These scripts are associated with the following publication: “Classification and Ranking of Fermi LAT Gamma-ray Sources from the 3FGL Catalog Using Machine Learning Techniques”, Saz Parkinson, P. M. (HKU/LSR, SCIPP), Xu, H. (HKU), Yu, P. L. H. (HKU), Salvetti, D. (INAF-Milan), Marelli, M. (INAF-Milan), and Falcone, A. D. (Penn State), The Astrophysical Journal, 2016, in press (http://arxiv.org/abs/1602.00385)

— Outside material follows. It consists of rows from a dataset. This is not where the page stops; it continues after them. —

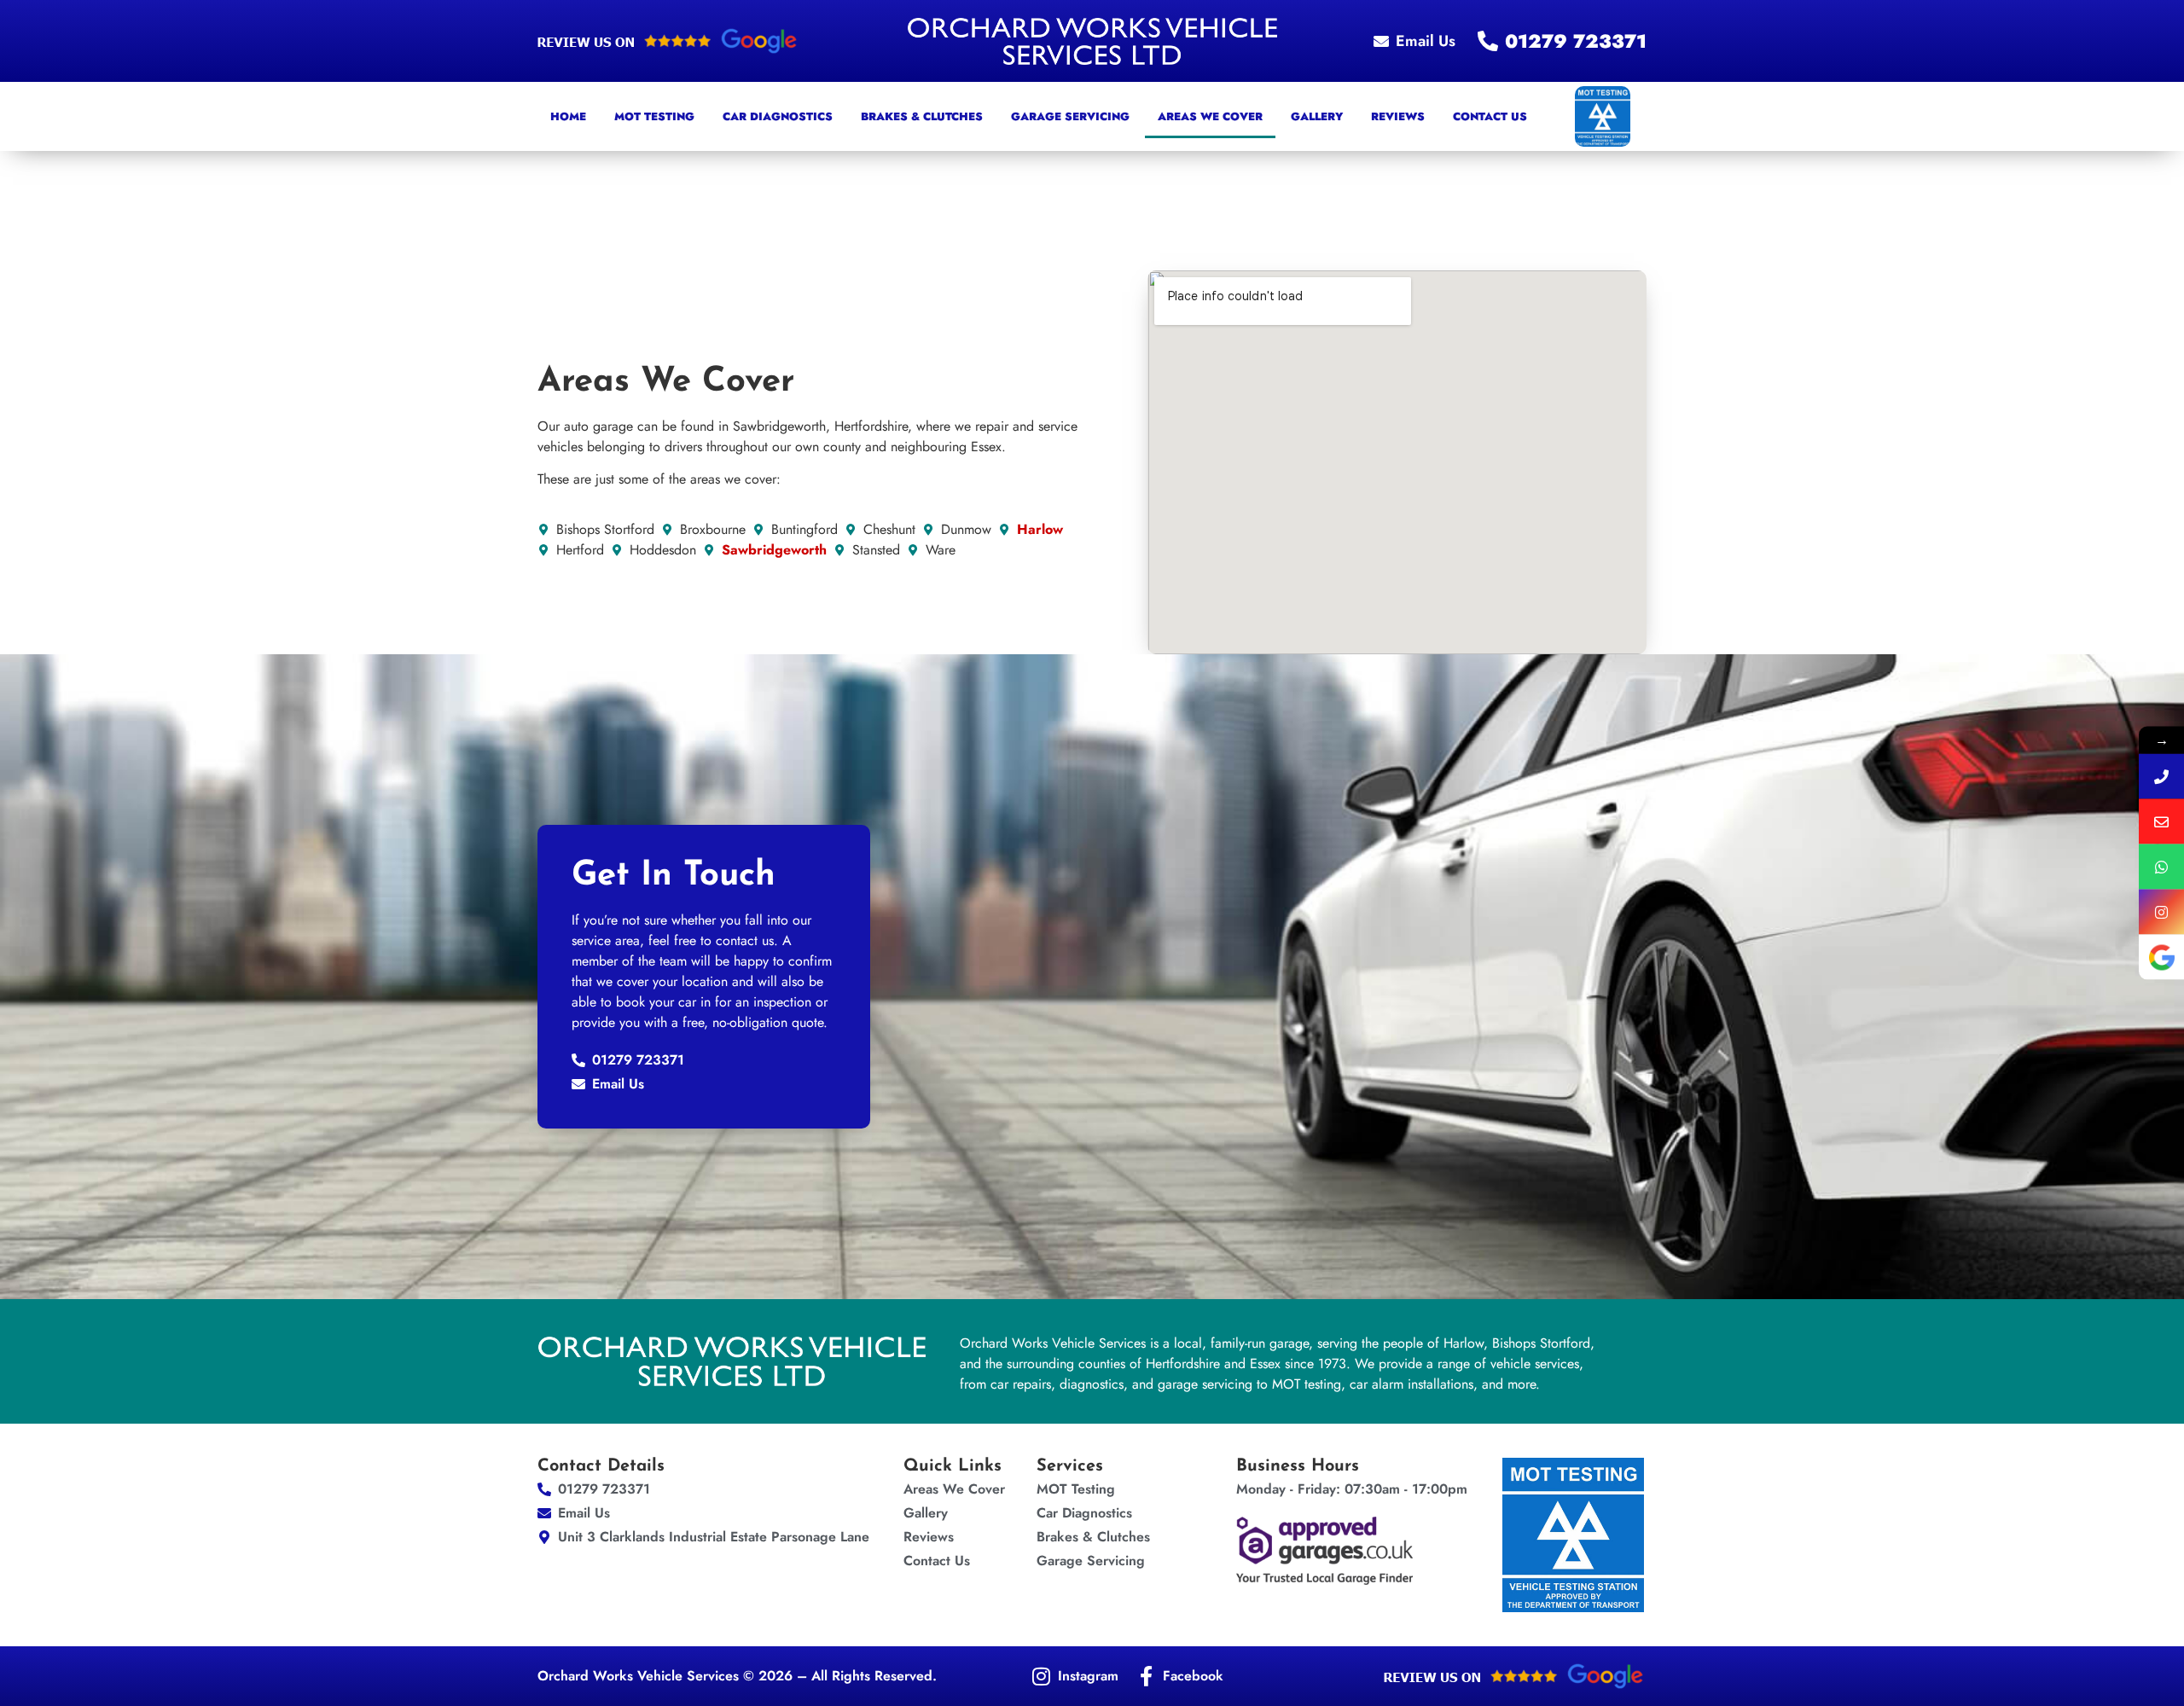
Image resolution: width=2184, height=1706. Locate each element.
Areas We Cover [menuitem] (1210, 116)
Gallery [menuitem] (1317, 116)
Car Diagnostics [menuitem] (778, 116)
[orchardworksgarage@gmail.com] (2161, 821)
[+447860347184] (2161, 867)
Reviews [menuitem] (1398, 116)
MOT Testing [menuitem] (654, 116)
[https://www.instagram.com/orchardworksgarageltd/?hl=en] (2161, 912)
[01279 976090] (2161, 776)
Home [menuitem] (568, 116)
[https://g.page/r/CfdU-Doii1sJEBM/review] (2161, 957)
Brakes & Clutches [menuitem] (922, 116)
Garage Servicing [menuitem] (1070, 116)
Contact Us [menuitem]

NB: You are welcome to use these scripts for your own purposes, but if you do so, we kindly ask that you cite the above publication.
load(".RData")
library(pROC)
## Type 'citation("pROC")' for a citation.
##
## Attaching package: 'pROC'
## The following objects are masked from 'package:stats':
##
## cov, smooth, var
ROC_threshold <- function(truth, prediction) {
ROC <- roc(truth, prediction)
ROC_table <- cbind(ROC$thresholds, ROC$specificities, ROC$sensitivities)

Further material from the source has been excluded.